W. van der Zwan & Zn. B.V. (The Netherlands)
Fishing company ‘W. van der Zwan’ is a Dutch owned family enterprise with a pelagic fleet of 3 freezer trawlers. For the purpose of this project, the company prepared their trawler ‘Alida’ (SCH6) and installed scientific echosounders accompanied with SEAT classification software. Van der Zwan has the following responsibilities:
- Installation of equipment necessary for the project;
- Maintenance of the acoustic system that includes annual calibration of echosounders;
- Data recording;
- Data delivery;
- Providing usable feedback on SEAT performance and project progression. This feedback is of crucial importance to the project for further roll-out of the SEAT product in pelagic fleets.
Wageningen IMARES (The Netherlands)
IMARES (Institute for Marine Resources and Ecosystem Studies) is the Netherlands research institute established to provide the scientific support that is essential for developing policies and innovation in respect of the marine environment, fishery activities, aquaculture and the maritime sector.
Christian Michelsen Research (IMR) (Norway)
CMR Computing is a research department for applied research in visualization, data analysis and decision support. It works closely together with industry and government to develop innovative solutions and software prototypes in application areas such as shipping, offshore and fisheries/aquaculture. CMR will have the responsibility over SEAT software development and will provide second line support to the skippers.
CMR and Wageningen IMARES bring in the expertise in implementation of classification algorithms developed by the scientific community. Sustainovate in addition ensures that the above-mentioned technologies are in line with to the company’s business needs and can count on long lasting support from software solution providers. Combination of these two forces can facilitate fishing company W. van der Zwan in achieving its ambition to actively improve selectivity.
Sustainovate AS (Norway)
Sustainovate is an important Norwegian-Dutch partner for companies in the maritime sector that are looking for practical, sustainable solutions. Such solutions can be software, scientific research, match-making and introducing partners to new technologies and ideas. Sustainovate ensures project management & budgeting, partnership coordination and contributes with substantive expertise in the field of acoustics and fisheries software.
SEAT —> An echosounder signal processor that enables skippers to distinguish pelagic species in areas of co-occurrence.

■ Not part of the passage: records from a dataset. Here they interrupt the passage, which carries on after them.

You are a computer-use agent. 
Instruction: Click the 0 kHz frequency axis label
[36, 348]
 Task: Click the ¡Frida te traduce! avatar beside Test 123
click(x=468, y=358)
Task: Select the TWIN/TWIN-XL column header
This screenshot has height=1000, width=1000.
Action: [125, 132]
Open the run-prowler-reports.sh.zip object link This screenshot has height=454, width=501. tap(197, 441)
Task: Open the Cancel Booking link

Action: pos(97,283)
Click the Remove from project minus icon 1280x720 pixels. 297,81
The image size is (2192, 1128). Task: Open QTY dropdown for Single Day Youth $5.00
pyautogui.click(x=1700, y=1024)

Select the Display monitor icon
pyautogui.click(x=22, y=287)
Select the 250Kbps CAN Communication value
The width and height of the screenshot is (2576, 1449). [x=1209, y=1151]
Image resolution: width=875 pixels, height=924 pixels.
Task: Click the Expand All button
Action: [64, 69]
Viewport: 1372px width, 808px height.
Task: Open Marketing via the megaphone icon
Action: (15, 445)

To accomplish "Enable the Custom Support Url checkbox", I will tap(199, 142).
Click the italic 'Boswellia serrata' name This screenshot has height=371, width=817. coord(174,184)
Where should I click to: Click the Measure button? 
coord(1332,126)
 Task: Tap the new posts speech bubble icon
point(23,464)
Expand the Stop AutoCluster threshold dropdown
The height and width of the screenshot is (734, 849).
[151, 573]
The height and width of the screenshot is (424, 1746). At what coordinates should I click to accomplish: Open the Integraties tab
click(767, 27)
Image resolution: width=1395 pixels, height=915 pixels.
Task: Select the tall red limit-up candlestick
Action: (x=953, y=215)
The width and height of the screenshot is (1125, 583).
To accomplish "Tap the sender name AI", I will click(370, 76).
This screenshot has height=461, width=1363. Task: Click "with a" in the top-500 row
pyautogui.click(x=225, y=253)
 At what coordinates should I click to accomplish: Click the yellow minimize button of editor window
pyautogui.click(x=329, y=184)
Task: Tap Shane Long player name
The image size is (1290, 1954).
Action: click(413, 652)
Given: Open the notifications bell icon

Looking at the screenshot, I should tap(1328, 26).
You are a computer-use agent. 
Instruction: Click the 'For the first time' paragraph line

The team has applied the latest scientific and commercial technologies in multifrequency acoustics and automated species classification to avoid unwanted bycatch during normal fishing operations.
The technology uses the differences in acoustic reflections across the frequency range of echosounders to tell the difference between species.
The acoustic identification approach makes use of variations in sound reflection properties at different frequencies between the fish species investigated. Fish with swimbladders, like horse mackerel, usually show less variation in sound backscatter at the four frequencies used. Mackerel has no swimbladder and is therefore generally a weak scatterer of sound. However, mackerel reflect sound stronger at higher frequencies (>100 kHz) compared to lower frequencies. This feature is used here in the development of an identification algorithm for automated mackerel and horse mackerel school characterisation.
Environmental circumstances will affect the acoustic reflections, but things become much more complicated when the schools of fish consists of more than one species. That is where the research part comes into play. SEAT uses reference data from multiple schools, collected by various vessels at various locations and throughout the year to create a more complete representation of the variation of the fingerprints. When you can compare the acoustic fingerprint of a school to fingerprints from other schools you have already caught (and already know what species it where), you can make a prediction on the species composition.
SEAT is trained on schools with single species composition. If however a school consists of two species which are separated in space (e.g. the lower part is mackerel and the upper part is horse mackerel), the school should have two colours in the categorized echogram corresponding to the colours of the species. If the two species are well mixed, the acoustic backscatter and the SEAT result will be mainly influenced by the acoustically dominant species.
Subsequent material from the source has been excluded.